BERLIN. Im Zentrum des Streits steht die steuerliche Förderung von reinem Biodiesel und Pflanzenölen als Kraftstoff. Umweltpolitiker beider Fraktionen wollen erreichen, dass reiner Biodiesel weiter so umfassend steuerlich gefördert wird, dass es sich für die Hersteller lohnt, ihn in Konkurrenz zu Diesel und Benzin zu vermarkten. Finanzpolitiker dagegen wollen den reinen Biosprit nach 2009 voll besteuern. Unabhängig davon ist geplant, eine Beimischung von Biokraftstoffen zu herkömmlichem Diesel und herkömmlichem Benzin vorzuschreiben. Nach den bisherigen Plänen soll der konventionellem Treibstoff beigemischte Biokraftstoff ab 2007 voll besteuert werden.

Ulrich Kelber, SPD-Fraktionsvize und umweltpolitischer Sprecher, fordert, die steuerliche Förderung von reinem Biodiesel bis 2015 zu verlängern und zugleich per Gesetz ein kontinuierliches Abschmelzen der Steuersubvention festzuschreiben. Die Mehrkosten will Kelber durch eine Erhöhung der Mineralölsteuer für herkömmlichen Diesel um einen Cent ausgleichen.

„Steuerförderungen müssen begrenzt sein, aber wir brauchen für die betroffenen Unternehmen Planungssicherheit“, sagte Kelber dem Handelsblatt. Bundesweit bieten derzeit 1 900 Tankstellen reinen Biodiesel an. Ein großer Teil dieses Treibstoffs geht an Speditionen und Logistik-Unternehmen, die teilweise ihre ganze LKW-Flotte auf Biodiesel umgestellt haben. Dieser ist günstiger als normaler Diesel, weil er bisher noch von der Mineralölsteuer befreit ist.
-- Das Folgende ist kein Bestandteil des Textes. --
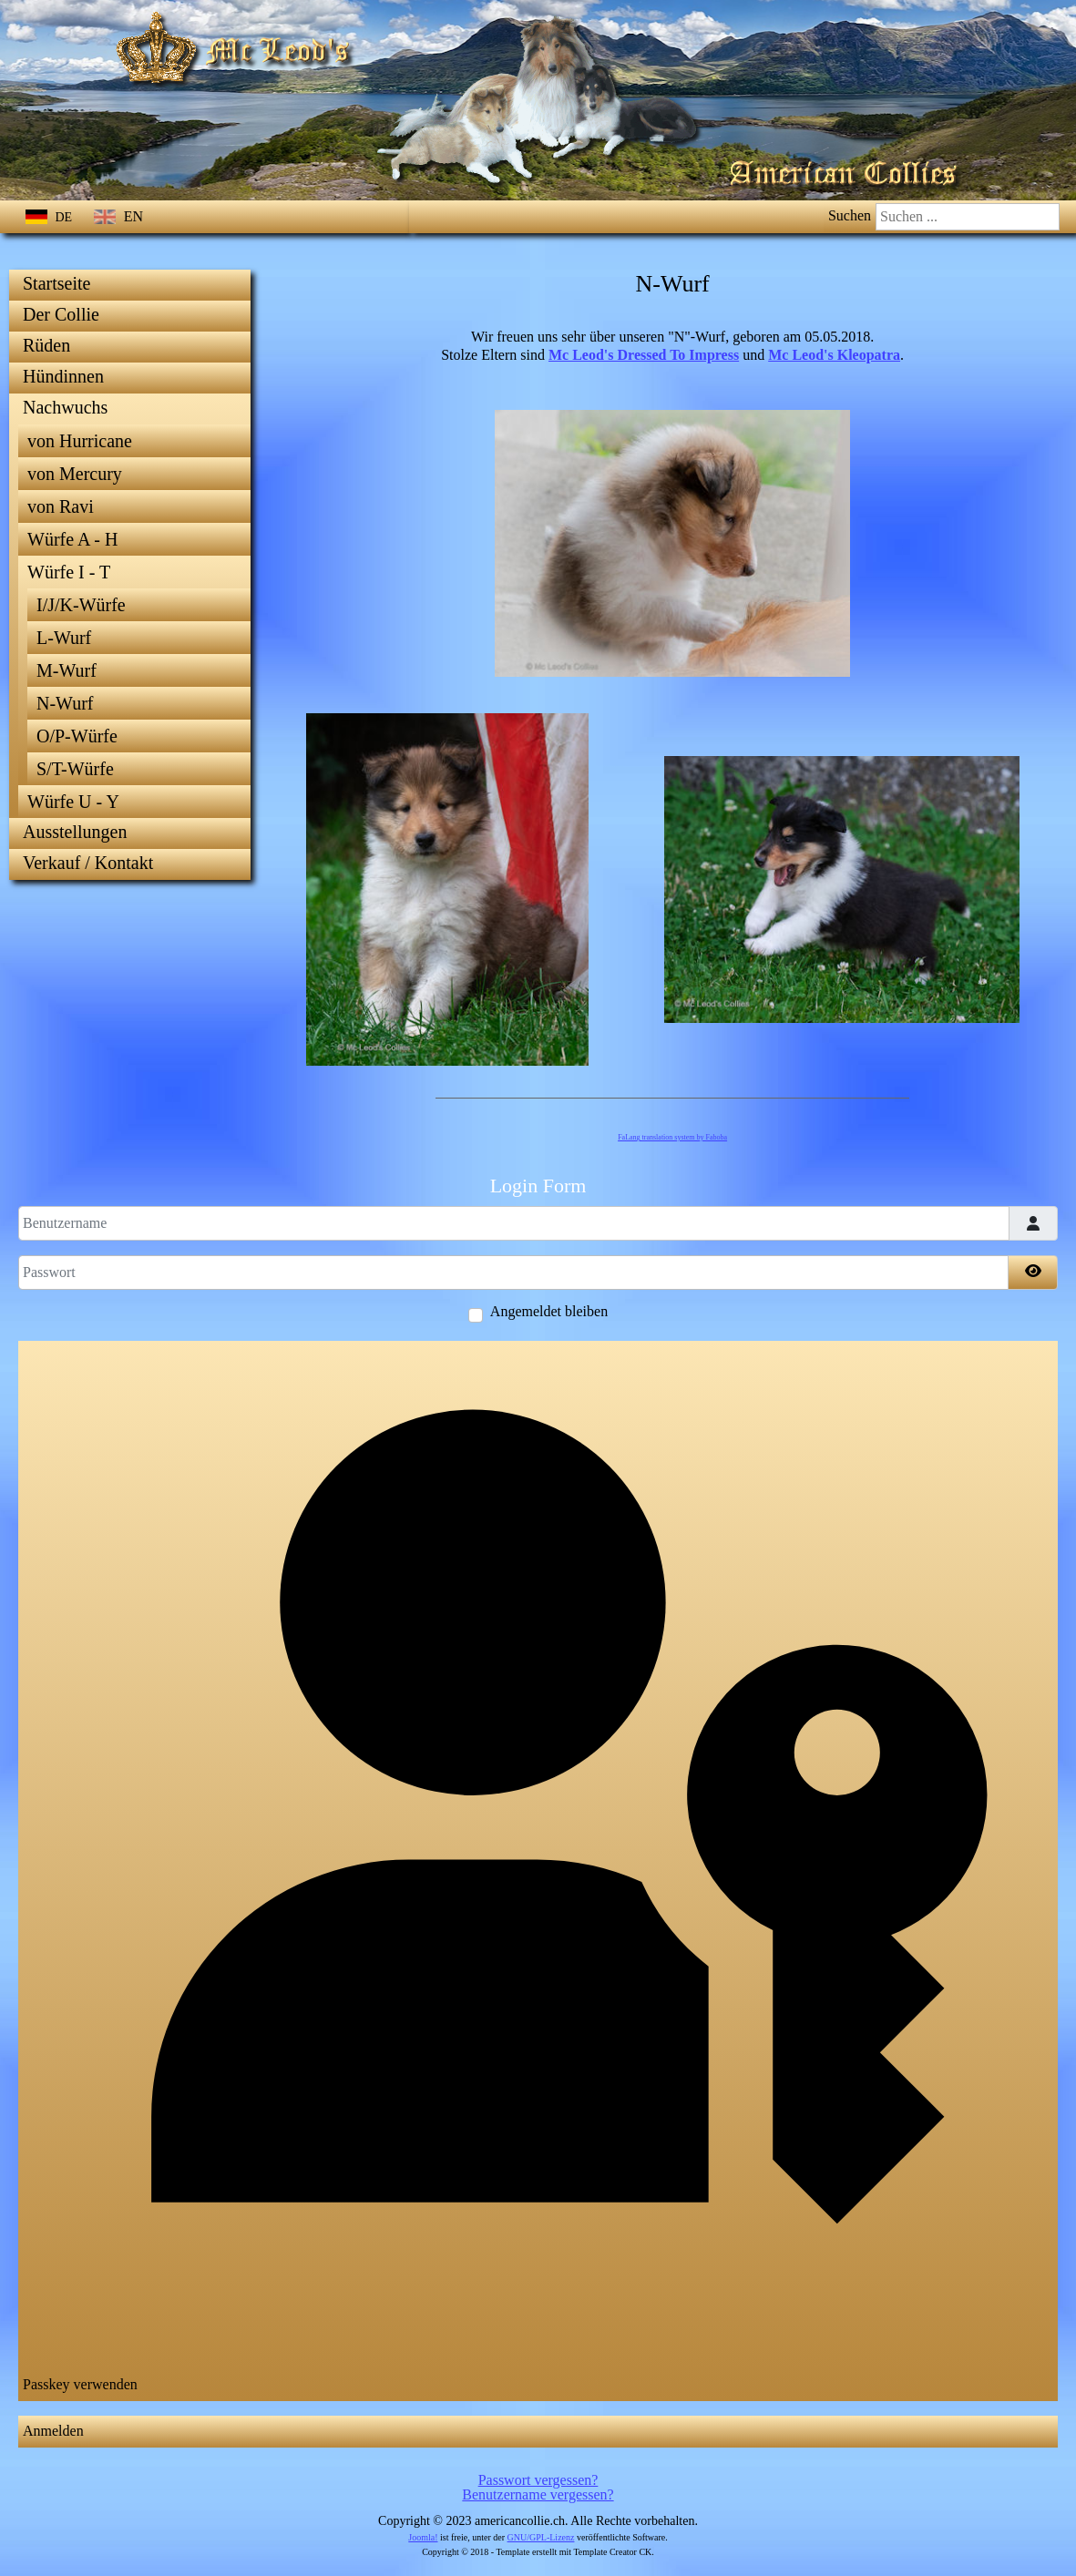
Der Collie (61, 314)
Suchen (849, 215)
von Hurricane (79, 441)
Biokraftstoffbranche: 170 000 Arbeitsplätze in Gefahr

Die Biokraftstoffbranche warnt vor dem Verlust von bis zu 170 000 Arbeitsplätzen, sollte die Befreiung ersatzlos gestrichen werden. Nach den ursprünglichen Plänen von Finanzminister Peer Steinbrück (SPD) sollte das Privileg im Juli 2006 enden. Der Minister wollte reinen Biodiesel von August an mit zehn Cent pro Liter und reines Pflanzenöl mit 15 Cent pro Liter besteuern, nach 2009 mit dem vollen Steuersatz von derzeit 47 Cent. Er hatte sich bis 2010 Steuermehreinnahmen von insgesamt knapp acht Mrd. Euro erhofft. Steinbrück begründet die Änderungen mit Vorgaben der EU, die den Biodiesel für überfördert hält.

Unterstützung erhält Kelber von Unions-Umweltpolitikern wie Josef Göppel (CSU). Finanzpolitiker lehnen den Vorschlag ab. In einem Schreiben des SPD-Haushaltsexperten Reinhard Schultz an die Mitglieder des Fraktionsvorstandes seiner Partei heißt es, die von Kelber vorgeschlagenen Steuersätze in der Zukunft seien „gewürfelt“. Die Prüfung der Überförderung durch steuerliche Subventionen sei nur zeitnah mit Blick auf das tatsächliche Marktgeschehen möglich. Die FDP schlägt eine proportionale Besteuerung vor, die einen festen Prozentsatz des jeweiligen Marktpreises ausmachen soll.

Auch die Mineralölwirtschaft spricht sich gegen eine steuerliche Förderung des reinen Biodiesels aus. In einem Schreiben des Branchenverbandes an SPD-Fraktionschef Struck heißt es, eine „Ungleichbehandlung des reinen Biodiesels gegenüber dem identischen Produkt in der Beimischung“ führe zu weitgehenden Marktverwerfungen zu Ungunsten des Verbrauchers.

Klaus Stratmann berichtet als Korrespondent aus Berlin.